12 Min Read
November 3, 2025
By
Lisa Moore, author of February, Caught, and Alligator, teaches creative writing at Memorial University. She has edited multiple anthologies and co-authored the opera February. Sheena Wilson, Professor at the University of Alberta, co-founded the Petrocultures Research Group and leads Just Powers. Her feminist, decolonial research examines extractivism’s social and environmental impacts. Their edited volume We Were In It: Stories About Energy Transition is available at Memorial University Press.

We were interested in how petrocultures touch down in the most intimate parts of our lives: our relations with others; our deepest loves; the violence in our; our symbiotic untangling relationship with nature and the ruined and forever fouled; the experience of loss and being lost.
Fiction can get at these often inchoate, intimate, secret, deeply buried, coal-hardened, glittery hearts of who we are, the parts we need to free with a pick or a mallet, or the parts of us that flick past like wisps of smoke or exhaust.
Fiction can also get at the question of agency: how we act upon the world to change it; and how the world acts upon us.
So, we wrote fiction. As a group, we had varying degrees of experience with writing fiction, so we started small. We would write complete but bite-sized stories, flash fiction. The word flash is apt, the emission of energy transforming darkness to light, however briefly; an understanding or insight or epiphany comes without? obvious mental labour – it simply occurs. From nothing, something. Form, meaning. A flash. Flashes.

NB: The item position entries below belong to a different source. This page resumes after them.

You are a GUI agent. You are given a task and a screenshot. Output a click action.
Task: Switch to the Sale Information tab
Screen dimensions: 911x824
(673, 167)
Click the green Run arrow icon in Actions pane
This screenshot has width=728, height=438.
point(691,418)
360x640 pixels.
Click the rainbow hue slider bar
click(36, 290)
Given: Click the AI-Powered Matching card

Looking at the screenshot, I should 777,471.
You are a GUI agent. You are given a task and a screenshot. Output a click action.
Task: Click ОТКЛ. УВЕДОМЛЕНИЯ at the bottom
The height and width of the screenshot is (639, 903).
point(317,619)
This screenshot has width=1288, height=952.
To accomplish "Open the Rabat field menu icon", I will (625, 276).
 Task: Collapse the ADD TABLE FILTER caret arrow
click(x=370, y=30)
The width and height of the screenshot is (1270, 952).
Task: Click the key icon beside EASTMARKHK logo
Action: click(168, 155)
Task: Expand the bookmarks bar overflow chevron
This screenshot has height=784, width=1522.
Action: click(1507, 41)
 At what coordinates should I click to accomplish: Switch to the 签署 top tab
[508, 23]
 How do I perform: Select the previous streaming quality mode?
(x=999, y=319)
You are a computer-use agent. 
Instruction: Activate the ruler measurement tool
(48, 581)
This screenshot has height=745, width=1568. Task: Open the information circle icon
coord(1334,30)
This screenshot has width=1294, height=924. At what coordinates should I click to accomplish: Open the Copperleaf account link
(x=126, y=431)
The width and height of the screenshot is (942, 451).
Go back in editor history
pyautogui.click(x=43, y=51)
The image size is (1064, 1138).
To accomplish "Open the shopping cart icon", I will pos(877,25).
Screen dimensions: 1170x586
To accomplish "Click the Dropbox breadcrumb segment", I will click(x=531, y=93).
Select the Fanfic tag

It seemed to us, as editors, that this approach to thinking about energy transition would help the authors in the collection glean new insights, though it’s not the way either of us normally write fiction. Lisa typically begins with characters who are undergoing some kind of crisis. She believes if her characters are accurately drawn, if they provoke suspension of disbelief and if they live and breathe on the page, the wider social and political implications of what she writes will accrue. But as an experiment, she was willing to start from the other end, with the social and political characteristics of petrocultures, to see what kind of characters would emerge. Sheena thinks about petroculture as a character: a multi-headed, tentacular, polymeric Hydra that oozes into the interstices or swallows us whole but leaves none of us untouched. Who have we become in relationship to her? A paradox: do we shape society while society is shaping us? And then there’s the question of who ‘us’ is; of who can speak and the unequal power dynamics that are altering our climates in different locations all over the world. Strong fiction has always contained the universal in the particular, and vice versa, or strives to do so, however it may fail.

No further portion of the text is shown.